* [PROVIDED RECORDS]:

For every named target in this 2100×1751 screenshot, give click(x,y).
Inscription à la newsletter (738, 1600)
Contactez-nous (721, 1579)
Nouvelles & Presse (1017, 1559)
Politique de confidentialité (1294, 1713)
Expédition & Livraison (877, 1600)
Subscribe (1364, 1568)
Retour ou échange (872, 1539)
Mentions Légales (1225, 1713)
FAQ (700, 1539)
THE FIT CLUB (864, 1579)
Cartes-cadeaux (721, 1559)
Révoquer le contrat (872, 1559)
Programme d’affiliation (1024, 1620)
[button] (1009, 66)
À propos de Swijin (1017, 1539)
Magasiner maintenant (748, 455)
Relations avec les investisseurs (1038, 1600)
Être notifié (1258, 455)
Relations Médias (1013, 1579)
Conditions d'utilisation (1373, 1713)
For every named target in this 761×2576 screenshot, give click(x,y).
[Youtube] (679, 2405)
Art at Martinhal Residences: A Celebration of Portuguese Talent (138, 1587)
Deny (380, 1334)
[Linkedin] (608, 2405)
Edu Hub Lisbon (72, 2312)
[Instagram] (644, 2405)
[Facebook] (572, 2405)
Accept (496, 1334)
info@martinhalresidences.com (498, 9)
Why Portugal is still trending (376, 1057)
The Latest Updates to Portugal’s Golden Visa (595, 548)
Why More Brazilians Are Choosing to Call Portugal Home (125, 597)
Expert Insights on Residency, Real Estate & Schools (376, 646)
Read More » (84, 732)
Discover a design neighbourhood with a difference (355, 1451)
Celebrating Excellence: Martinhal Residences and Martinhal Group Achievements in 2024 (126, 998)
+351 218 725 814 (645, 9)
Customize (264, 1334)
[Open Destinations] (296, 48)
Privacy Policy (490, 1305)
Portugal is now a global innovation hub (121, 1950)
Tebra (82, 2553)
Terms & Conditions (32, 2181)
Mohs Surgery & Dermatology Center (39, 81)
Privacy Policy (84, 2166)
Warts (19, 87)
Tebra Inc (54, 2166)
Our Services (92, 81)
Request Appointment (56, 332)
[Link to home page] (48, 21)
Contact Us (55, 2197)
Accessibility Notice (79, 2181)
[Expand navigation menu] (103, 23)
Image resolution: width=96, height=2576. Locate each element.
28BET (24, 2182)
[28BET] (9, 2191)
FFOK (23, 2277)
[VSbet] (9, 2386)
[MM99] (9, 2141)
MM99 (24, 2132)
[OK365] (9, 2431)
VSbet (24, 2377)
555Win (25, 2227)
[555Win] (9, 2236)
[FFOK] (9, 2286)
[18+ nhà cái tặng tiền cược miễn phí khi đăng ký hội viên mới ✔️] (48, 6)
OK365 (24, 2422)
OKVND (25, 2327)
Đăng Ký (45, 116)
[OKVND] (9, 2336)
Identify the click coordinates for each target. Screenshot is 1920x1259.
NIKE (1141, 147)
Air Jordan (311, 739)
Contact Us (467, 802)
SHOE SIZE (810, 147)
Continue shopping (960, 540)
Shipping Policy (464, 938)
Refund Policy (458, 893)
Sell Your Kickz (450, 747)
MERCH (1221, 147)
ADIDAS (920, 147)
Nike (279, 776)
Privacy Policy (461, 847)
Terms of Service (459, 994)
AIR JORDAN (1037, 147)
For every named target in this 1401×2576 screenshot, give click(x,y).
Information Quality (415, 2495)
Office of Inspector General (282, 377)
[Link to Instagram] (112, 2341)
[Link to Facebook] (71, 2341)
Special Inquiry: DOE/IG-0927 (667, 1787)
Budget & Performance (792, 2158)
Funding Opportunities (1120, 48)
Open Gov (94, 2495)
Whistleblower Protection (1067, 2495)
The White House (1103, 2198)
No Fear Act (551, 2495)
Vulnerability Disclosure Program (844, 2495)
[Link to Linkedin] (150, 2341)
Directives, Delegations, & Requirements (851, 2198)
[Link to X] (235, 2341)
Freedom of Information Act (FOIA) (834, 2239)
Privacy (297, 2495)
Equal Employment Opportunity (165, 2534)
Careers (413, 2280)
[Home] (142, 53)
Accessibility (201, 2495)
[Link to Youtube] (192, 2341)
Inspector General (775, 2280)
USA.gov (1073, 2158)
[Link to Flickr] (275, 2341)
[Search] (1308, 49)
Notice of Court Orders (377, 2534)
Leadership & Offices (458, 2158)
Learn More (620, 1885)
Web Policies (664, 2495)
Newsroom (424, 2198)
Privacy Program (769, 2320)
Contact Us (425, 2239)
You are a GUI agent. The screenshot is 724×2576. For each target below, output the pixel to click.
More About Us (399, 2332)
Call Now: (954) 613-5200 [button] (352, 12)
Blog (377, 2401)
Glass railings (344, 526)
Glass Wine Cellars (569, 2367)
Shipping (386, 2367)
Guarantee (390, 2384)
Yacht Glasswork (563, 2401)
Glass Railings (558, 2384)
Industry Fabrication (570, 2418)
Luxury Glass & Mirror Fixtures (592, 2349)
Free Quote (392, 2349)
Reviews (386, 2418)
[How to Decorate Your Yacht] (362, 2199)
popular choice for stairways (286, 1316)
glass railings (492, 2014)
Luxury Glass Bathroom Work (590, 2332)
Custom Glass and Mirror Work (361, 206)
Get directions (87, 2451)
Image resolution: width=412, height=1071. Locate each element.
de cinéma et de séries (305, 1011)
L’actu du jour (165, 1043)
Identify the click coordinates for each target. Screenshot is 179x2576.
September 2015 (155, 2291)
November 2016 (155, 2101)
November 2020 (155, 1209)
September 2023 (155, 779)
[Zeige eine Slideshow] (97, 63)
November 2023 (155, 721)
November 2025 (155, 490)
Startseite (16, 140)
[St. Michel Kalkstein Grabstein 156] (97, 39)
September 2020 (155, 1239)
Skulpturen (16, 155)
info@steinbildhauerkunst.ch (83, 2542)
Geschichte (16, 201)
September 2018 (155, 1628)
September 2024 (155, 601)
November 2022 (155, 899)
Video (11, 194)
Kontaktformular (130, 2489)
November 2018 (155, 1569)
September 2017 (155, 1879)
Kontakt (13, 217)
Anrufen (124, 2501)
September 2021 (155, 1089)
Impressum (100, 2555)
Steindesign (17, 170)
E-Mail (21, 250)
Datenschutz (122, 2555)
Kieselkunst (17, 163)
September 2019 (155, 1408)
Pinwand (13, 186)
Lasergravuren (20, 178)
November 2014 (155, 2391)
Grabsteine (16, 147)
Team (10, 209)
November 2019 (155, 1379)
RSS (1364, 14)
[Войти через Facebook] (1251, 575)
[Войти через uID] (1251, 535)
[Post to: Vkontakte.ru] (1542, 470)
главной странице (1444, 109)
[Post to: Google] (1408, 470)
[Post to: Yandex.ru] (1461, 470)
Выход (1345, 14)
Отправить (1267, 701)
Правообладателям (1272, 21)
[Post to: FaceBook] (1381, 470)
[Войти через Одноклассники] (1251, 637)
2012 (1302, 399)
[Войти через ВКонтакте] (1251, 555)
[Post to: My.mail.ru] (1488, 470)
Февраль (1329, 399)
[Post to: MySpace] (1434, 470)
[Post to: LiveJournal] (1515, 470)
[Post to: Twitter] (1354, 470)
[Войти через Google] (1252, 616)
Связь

* [WORK REQUIRED]: Only lines with the string "Privacy" are wanted; please find each one in the listing and copy it.

* [OUTPUT]:
Privacy Policy (490, 1305)
Privacy Policy (84, 2166)
Privacy Policy (461, 847)
Privacy (297, 2495)
Privacy Program (769, 2320)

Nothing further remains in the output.